Turned down once by District of Houston staffers in asking to run an auto detailing business from his Nadina Way residence, Chris Meints appealed that decision last month. It was subsequently reaffirmed by council at its Sept. 1 meeting.
Meints opened his business at his parents’ place last November, moving to his own property in the spring when the COVID-19 pandemic hit. At the time, he said he’d only be at his property until he could find a suitable location elsewhere.
He said he understood that only one small business could be operated from a residence at any one time but that when his wife closed a salon at the residence because of the COVID-19 pandemic, he’d be free and clear to detail automobiles and other forms of transportation.
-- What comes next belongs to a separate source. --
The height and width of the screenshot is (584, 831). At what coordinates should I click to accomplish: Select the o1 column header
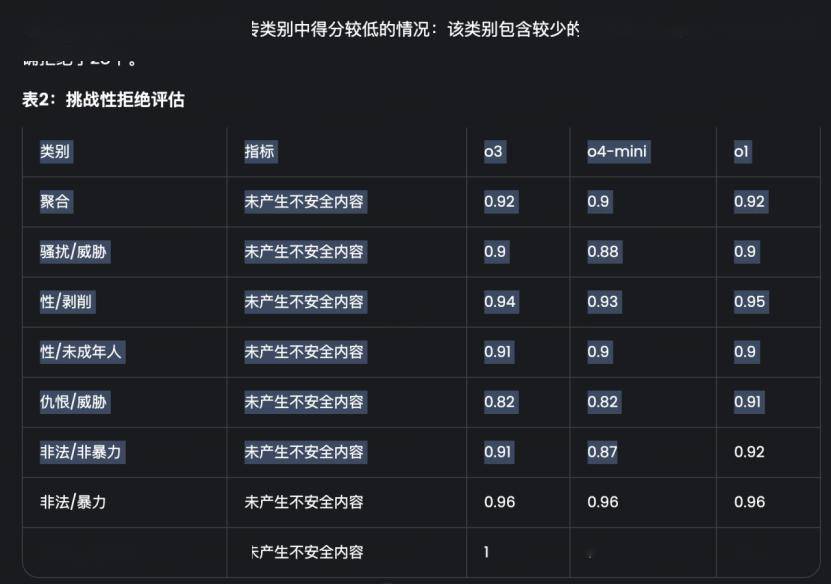[741, 152]
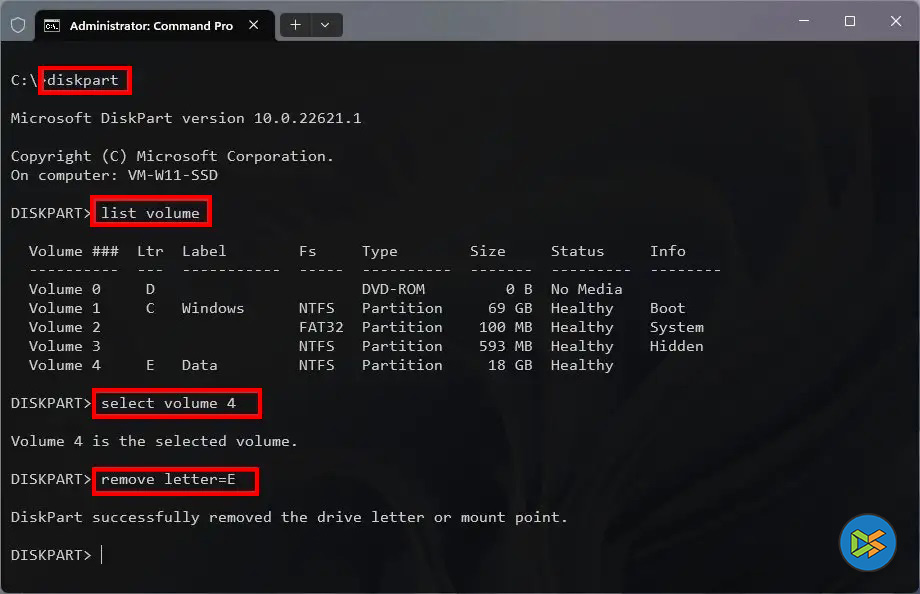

But in a detailed four-page memo to council, outlining various regulatory provisions, it was noted that while one home industry was allowed at a residence, it could not be one of “the repair, maintenance and painting of vehicles, trailers, boats, commercial equipment [or] industrial equipment ….”
Further, a home occupation “must be wholly contained within a dwelling unit or accessory building” according to a District bylaw and a temporary use permit, under District bylaws, could not be granted for a property zoned for single family residential.
“Council would be unable to adopt a resolution to issue a temporary use permit for the property, as doing so would be in contravention of the Local Government Act and the Development Bylaw,” wrote chief administrative office Gerald Pinchbeck in the memo.
“This course of action, while unfortunate, is the only course of action which allows council to act within the existing legislative framework,” he added.
Allowable home occupation limits were established to “address concerns raised by property owners that the home industry regulations were insufficient to prevent industrial activities and from occurring on rural properties which can disrupt the free use and enjoyment of their properties,” Pinchbeck noted.